One question is whether we should be continuing with a focus on replication studies. Noah Haber was critical of the number of talks that focused on replication, but I had a rather different take on this: it depends on what the purpose of a replication study is. I think further replication initiatives, in the style of the original Reproducibility Project, can be invaluable in highlighting problems (or not) in a field. Tim Errington's talk about the Cancer Biology Reproducibility Project demonstrated beautifully how a systematic attempt to replicate findings can reveal major problems in a field. Studies in this area are often dependent on specialised procedures and materials, which are either poorly described or unavailable. In such circumstances it becomes impossible for other labs to reproduce the methods, let alone replicate the results. The mindset of many researchers in this area is also unhelpful – the sense is that competition dominates, and open science ideals are not part of the training of scientists. But these are problems that can be fixed.

As was evident from my questions after the talk, I was less enthused by the idea of doing a large, replication of Darryl Bem's studies on extra-sensory perception. Zoltán Kekecs and his team have put in a huge amount of work to ensure that this study meets the highest standards of rigour, and it is a model of collaborative planning, ensuring input into the research questions and design from those with very different prior beliefs. I just wondered what the point was. If you want to put in all that time, money and effort, wouldn't it be better to investigate a hypothesis about something that doesn't contradict the laws of physics? There were two responses to this. Zoltán's view was that the study would tell us more than whether or not precognition exists: it would provide a model of methods that could be extended to other questions. That seems reasonable: some of the innovations, in terms of automated methods and collaborative working could be applied in other contexts to ensure original research was done to the highest standards. Jonathan Schooler, on the other hand, felt it was unscientific of me to prejudge the question, given a large previous literature of positive findings on ESP, including a meta-analysis. Given that I come from a field where there are numerous phenomena that have been debunked after years of apparent positive evidence, I was not swayed by this argument. (See for instance this blogpost on 5-HTTLPR and depression). If the study by Kekecs et al sets such a high standard that the results will be treated as definitive, then I guess it might be worthwhile. But somehow I doubt that a null finding in this study will convince believers to abandon this line of work.
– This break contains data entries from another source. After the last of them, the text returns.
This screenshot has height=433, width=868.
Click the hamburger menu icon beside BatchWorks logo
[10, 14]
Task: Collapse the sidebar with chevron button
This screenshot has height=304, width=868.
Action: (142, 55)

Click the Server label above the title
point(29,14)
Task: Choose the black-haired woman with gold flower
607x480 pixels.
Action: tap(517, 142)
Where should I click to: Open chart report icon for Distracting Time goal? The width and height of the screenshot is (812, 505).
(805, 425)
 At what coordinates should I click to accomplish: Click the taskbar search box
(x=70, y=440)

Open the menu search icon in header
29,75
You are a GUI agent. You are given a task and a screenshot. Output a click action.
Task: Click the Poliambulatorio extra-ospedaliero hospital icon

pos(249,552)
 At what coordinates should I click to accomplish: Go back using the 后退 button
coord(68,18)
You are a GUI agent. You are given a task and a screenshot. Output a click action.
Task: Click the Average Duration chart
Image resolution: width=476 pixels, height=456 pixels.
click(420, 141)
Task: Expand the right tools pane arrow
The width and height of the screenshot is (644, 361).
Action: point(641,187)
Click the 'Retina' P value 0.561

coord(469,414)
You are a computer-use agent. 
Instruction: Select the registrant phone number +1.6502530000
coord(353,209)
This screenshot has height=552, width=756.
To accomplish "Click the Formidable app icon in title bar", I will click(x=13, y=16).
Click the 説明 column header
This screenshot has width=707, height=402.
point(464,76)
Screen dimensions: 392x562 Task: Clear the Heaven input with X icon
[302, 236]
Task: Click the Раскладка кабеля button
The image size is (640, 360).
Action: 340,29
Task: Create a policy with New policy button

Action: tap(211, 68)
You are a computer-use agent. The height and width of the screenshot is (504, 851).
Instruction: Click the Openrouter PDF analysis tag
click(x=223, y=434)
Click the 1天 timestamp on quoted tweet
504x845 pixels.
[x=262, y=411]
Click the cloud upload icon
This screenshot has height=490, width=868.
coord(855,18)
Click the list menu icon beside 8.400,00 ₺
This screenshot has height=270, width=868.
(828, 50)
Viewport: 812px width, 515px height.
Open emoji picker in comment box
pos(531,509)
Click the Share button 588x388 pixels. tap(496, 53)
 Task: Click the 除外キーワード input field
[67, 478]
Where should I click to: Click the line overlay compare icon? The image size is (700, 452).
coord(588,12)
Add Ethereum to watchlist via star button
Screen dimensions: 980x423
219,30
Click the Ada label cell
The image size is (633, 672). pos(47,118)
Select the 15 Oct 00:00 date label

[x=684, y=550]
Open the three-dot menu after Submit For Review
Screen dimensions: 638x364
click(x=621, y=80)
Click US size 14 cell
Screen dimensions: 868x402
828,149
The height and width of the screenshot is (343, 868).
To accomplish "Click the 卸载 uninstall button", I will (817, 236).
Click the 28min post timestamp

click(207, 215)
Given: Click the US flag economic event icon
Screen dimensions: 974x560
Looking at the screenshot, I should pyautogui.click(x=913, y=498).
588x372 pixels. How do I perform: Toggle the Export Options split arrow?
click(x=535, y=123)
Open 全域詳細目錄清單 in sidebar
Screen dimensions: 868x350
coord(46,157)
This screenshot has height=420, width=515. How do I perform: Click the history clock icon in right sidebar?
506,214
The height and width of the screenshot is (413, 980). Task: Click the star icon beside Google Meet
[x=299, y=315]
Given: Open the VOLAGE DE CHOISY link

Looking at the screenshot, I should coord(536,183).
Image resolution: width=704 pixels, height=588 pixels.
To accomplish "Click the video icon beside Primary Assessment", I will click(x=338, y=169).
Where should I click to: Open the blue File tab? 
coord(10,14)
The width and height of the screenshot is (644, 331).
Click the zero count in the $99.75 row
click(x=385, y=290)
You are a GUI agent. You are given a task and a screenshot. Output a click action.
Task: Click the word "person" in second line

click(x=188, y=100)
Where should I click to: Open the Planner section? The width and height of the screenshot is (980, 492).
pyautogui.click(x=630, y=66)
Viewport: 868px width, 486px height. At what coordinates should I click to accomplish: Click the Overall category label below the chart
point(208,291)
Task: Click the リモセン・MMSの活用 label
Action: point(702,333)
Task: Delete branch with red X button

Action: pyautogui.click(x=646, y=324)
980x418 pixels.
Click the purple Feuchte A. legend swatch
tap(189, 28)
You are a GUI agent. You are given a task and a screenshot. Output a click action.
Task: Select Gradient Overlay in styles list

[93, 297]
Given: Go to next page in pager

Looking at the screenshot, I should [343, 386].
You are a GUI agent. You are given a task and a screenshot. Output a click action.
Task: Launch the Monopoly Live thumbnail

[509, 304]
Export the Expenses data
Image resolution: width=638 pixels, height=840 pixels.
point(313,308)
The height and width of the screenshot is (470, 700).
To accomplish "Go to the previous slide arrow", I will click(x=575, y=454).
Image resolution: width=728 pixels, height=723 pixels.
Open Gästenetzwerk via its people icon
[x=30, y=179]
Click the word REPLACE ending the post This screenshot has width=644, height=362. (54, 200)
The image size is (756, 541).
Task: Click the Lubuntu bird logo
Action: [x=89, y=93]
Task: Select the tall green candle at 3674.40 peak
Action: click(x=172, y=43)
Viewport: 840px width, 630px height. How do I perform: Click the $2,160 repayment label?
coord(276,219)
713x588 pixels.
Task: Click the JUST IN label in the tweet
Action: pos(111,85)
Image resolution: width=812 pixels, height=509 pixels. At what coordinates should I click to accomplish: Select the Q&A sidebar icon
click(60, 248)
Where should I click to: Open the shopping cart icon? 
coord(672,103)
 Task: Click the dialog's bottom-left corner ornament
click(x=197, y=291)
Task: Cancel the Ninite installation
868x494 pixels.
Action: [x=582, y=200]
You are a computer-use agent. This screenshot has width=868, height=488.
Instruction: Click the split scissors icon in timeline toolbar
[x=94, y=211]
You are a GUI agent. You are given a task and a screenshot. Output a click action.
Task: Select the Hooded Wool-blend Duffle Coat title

Another major concern I had was the widespread reliance on proxy indicators of research quality. One talk that exemplified this was Yang Yang's presentation on machine intelligence approaches to predicting replicability of studies. He started by noting that non-replicable results get cited just as much as replicable ones: a depressing finding indeed, and one that motivated the study he reported. His talk was clever at many levels. It was ingenious to use the existing results from the Reproducibility Project as a database that could be mined to identify characteristics of results that replicated. I'm not qualified to comment on the machine learning approach, which involved using ngrams extracted from texts to predict a binary category of replicable or not. But implicit in this study was the idea that the results from this exercise could be useful in future in helping us identify, just on the basis of textual analysis, which studies were likely to be replicable.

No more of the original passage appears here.